There was a time when we used years to measure the gap between "We need this small, limited voucher program to serve this very needy population" and "Free money for anyone willing to walk away from public education!"
Arizona passed vouchers in 2006, got them thrown out in 2009, tried again in 2011 with a super-special voucher program just for students with special needs, then proceeded to expand that program year after year until they finally passed universal vouchers in 2022. Lots of patience in that crowd.
But nowadays, the voucher crowd is about as patient as a hungry labrador looking at a huge pile of doggy treats. And this year, they want to chomp away at some more goodies.
In the past, legislatures have gone slow because, despite the rhetoric, school vouchers are not particularly popular with voters. What has changed is the boldness with which legislators simply ignore that hurdle. The path to universal vouchers in Arizona involved sidestepping voters twice, most recently when voters forced a referendum on universal vouchers, the vouchers lost, and then legislators just passed them anyway.
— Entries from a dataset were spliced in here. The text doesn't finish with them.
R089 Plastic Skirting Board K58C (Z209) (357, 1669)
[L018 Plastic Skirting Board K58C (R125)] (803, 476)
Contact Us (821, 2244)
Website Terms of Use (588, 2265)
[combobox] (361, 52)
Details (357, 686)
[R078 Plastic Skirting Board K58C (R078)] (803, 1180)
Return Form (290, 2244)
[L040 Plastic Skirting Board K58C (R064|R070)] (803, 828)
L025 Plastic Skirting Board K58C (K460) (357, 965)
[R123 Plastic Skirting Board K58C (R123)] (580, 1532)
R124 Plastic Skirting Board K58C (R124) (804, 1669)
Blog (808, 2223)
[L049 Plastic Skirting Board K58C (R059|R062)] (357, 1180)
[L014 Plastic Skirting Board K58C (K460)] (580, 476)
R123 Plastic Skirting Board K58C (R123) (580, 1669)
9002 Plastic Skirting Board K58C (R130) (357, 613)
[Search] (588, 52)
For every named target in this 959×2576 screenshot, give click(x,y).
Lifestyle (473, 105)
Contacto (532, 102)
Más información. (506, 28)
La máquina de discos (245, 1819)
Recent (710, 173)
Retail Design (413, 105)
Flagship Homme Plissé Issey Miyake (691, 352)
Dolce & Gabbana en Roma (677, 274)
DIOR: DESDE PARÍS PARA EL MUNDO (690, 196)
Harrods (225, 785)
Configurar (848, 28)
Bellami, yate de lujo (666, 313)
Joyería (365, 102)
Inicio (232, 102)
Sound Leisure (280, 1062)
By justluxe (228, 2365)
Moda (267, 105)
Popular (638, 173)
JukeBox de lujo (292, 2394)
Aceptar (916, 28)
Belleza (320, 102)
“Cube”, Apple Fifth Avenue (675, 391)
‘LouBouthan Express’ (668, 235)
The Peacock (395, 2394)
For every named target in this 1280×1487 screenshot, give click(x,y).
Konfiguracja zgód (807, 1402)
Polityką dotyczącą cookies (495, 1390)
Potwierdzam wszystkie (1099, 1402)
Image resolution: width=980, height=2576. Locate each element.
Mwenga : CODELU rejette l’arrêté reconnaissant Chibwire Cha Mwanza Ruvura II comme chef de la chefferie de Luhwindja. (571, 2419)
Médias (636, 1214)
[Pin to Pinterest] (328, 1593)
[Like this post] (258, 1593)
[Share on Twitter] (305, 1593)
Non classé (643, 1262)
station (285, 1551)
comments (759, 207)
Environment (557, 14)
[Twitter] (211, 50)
New Hampshire has a similar tale. After years of fruitless attempts to privatize public ed in the Granite State, the GOP captured the legislature in 2020, and immediately began pushing again. A proposed voucher bill drew over 3,000 people to testify against it. So legislators waited till the last minute, stuck it in the budget bill and passed it anyway. In May of 2021, supporters promised that the vouchers would cost a measly $130,000. Within two years that estimate proved to be off by roughly 11,000%. Currently the voucher program is up to a $23.8 million price tag.
But that is not enough for some folks, and so the new legislative session is considering an assortment of bills intended to simply open the door wider, so that more folks can enjoy free public dollars for their private choices.
SB 442 is the first one down the chute. Right now there's an income cap of 350% of federal poverty line on New Hampshire vouchers, but SB 442 would remove the cap for any student who requested transfer to a new public school and was denied. Another suggests raising the cap from 350% to 500% (that would be $140,000 for a family of four). Another removes the cap for students in under-performing districts. Another removes the cap for students who have been bullied or who have been diagnosed with mental illness, as well as students who identify as LGBTQ. That last is a particularly cynical move as those are precisely the students that many private schools prefer to reject or expel. And according to Rick Green at the Keene Sentinel, there's also a bill to just plain remove the income cap and go straight to universal vouchers.
That last bill at least has the virtue of honestly not pretending that there is any other sort of goal here. The other proposals are all about widening the door as a way to build up to universal vouchers.
Have New Hampshire legislators been conned by voucher lobbyists into thinking the public really wants this? Are they simply pursuing their own agenda? Have they correctly noted that as much as voters make noise about schools and education, it's generally not an issue that influences their vote? Whatever the case, the New Hampshire GOP is ready to keep expanding and pushing their costly voucher program so that taxpayers can help foot private school bills for the well-to-do.